EXTRACTED TEXT:
# Bright spots on LCD??



## kingman99 (Dec 13, 2004)

Hi

I nticed on my T-40 IBM Thinkpad that there are some small bright spots on both sides of the sceen.

What is this and can l fix it for a reasonable amount.
Thanks

Alan


----------



## Noyb (May 25, 2005)

Is this brand new ???

If not .. try pushing on them gently with a soft cloth.


----------



## kingman99 (Dec 13, 2004)

Thanks for the fast reply, no it's not new l bought it on ebay and it's a 2005 thinkpad T-40

I can send it back but l would rather fix it if l can.

Alan


----------



## Noyb (May 25, 2005)

Try pushing on the bad pixels.


----------



## Noyb (May 25, 2005)

If it's been setting awhile .. They may be asleep and need exercise.
Play a video.


----------



## kingman99 (Dec 13, 2004)

Thanks

I will try it now. I tried using a micro denier towel but nothing happened

Alan


----------



## Noyb (May 25, 2005)

See here ... http://forums.techguy.org/tech-tips-tricks/523297-burned-out-pixel.html? ... Post #5
And cross your fingers.


----------



## kingman99 (Dec 13, 2004)

http://udpix.free.fr/

Right now l'm running this program and it doesn't seem to be working but l will let it do it's thing overnight.

Alan


----------



## Noyb (May 25, 2005)

Good luck ... I'll keep my fingers crossed ... But I think it's a long shot.


----------



## kiwiguy (Aug 17, 2003)

In most cases the "bright pixels" are caused by hardware failure.
No amount of software can "fix" a hardware failure, but always worth a try...


----------

DATA LINES:
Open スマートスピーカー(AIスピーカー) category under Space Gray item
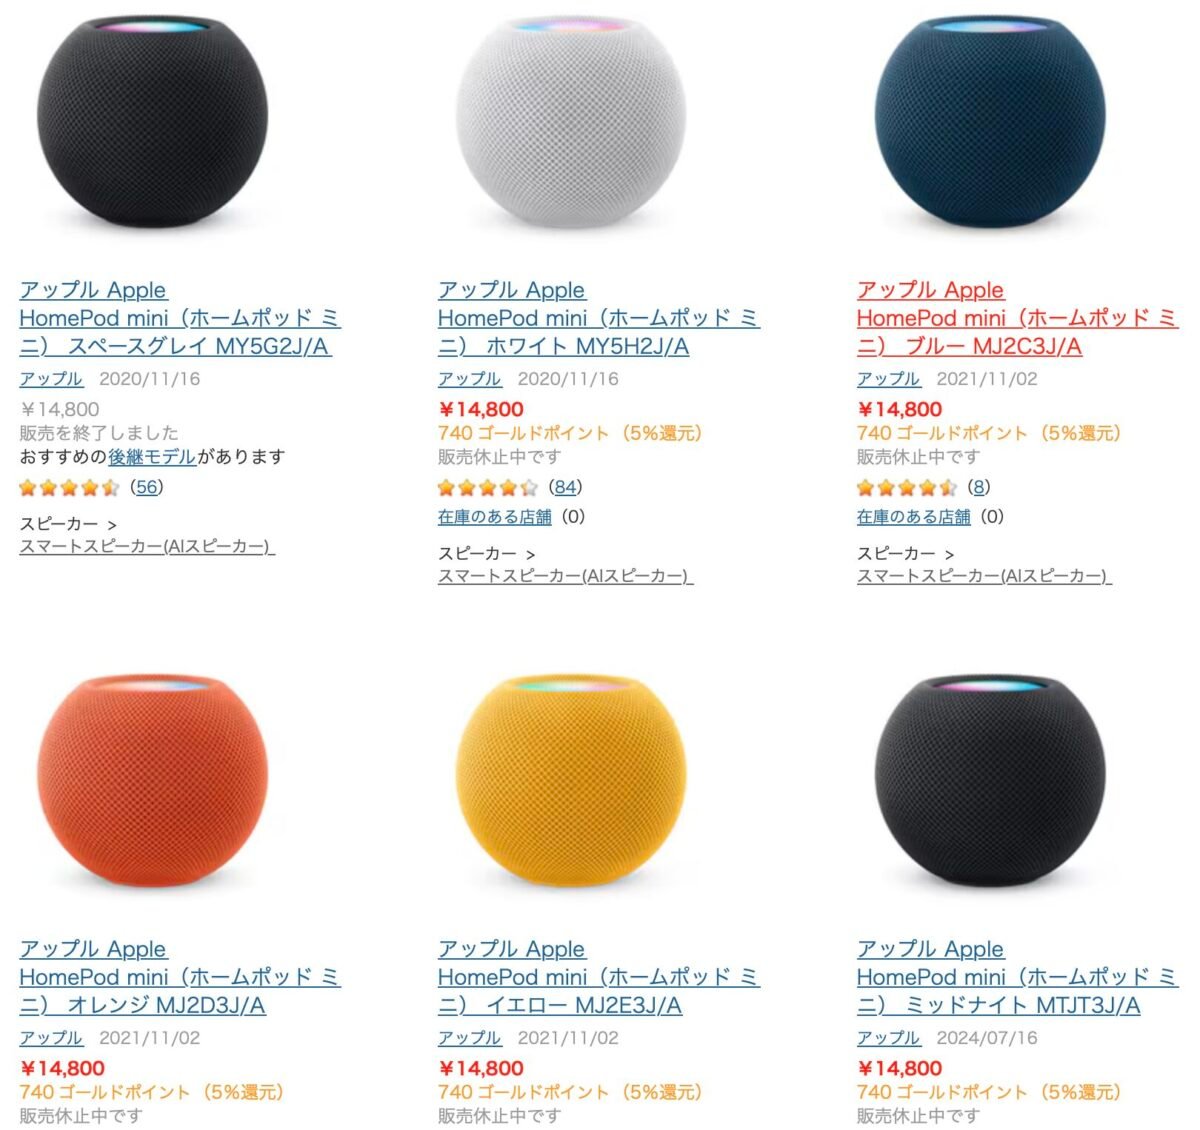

WHAT TO WORK ON: In the forum thread about bright spots on an LCD, what does the last reply say causes bright pixels in most cases? Please answer from the forum thread alone, setting the data aside.

COMPLETE OUTPUT: Hardware failure.